## TASK TO COMPLETE
Pictures appear in the records below; write out everything else exactly.

## DATA TO PROCESS
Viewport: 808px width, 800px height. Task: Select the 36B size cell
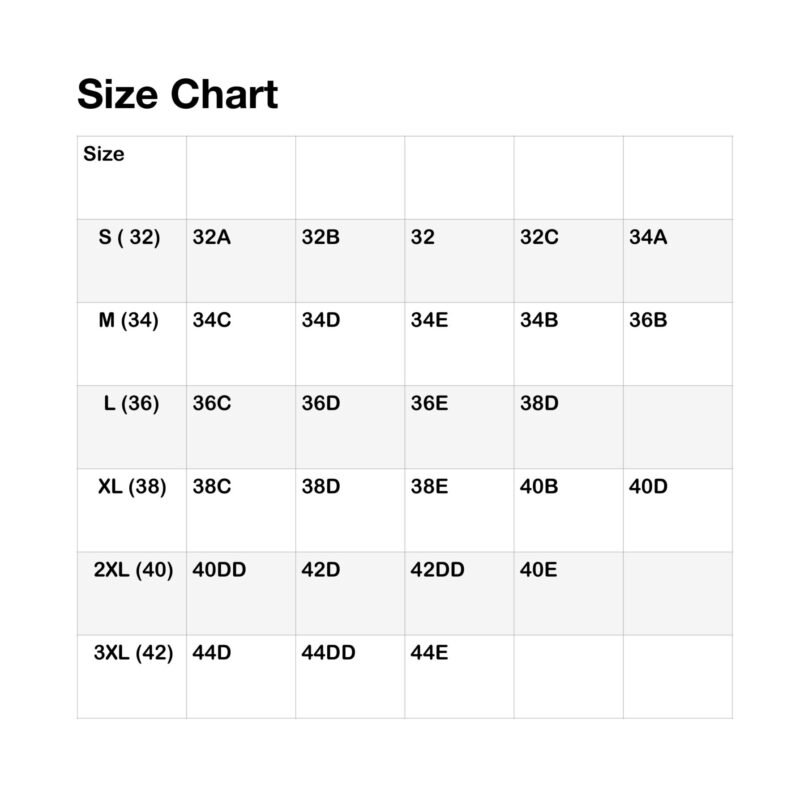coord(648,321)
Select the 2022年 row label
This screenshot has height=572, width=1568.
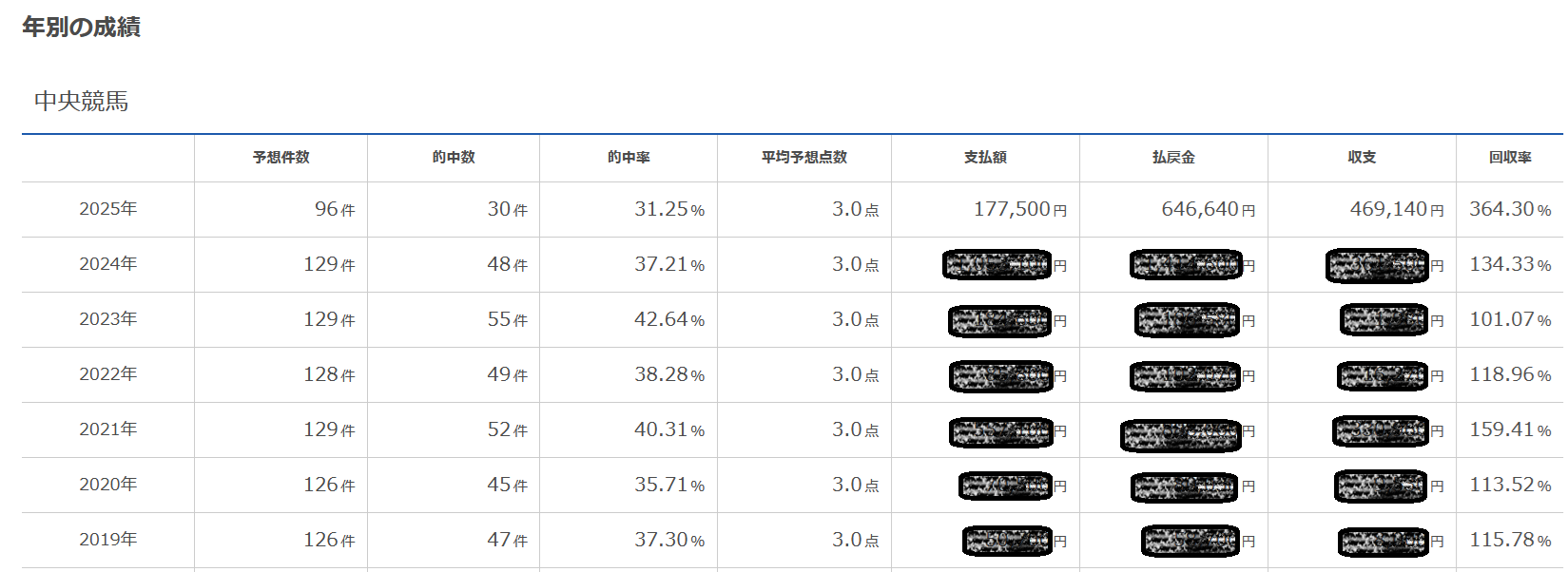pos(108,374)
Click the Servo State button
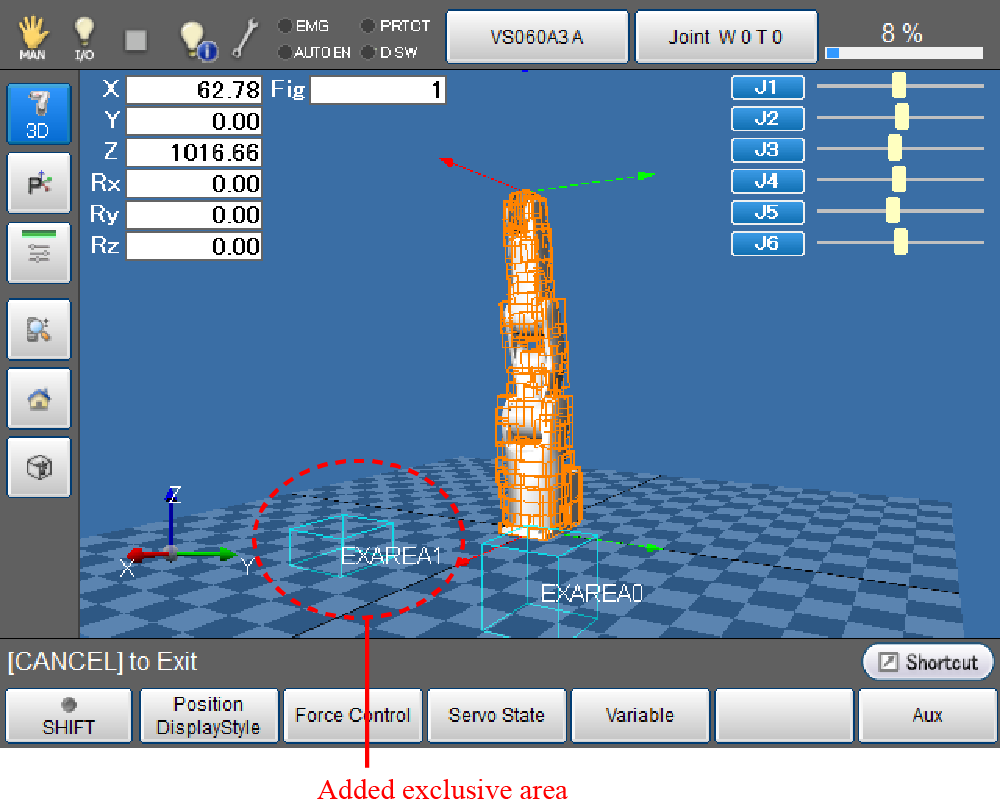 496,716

## SOLUTION FOR THIS TASK
Viewport: 808px width, 800px height. Task: Select the 36B size cell
coord(648,321)
Select the 2022年 row label
This screenshot has height=572, width=1568.
pos(108,374)
Click the Servo State button
 496,716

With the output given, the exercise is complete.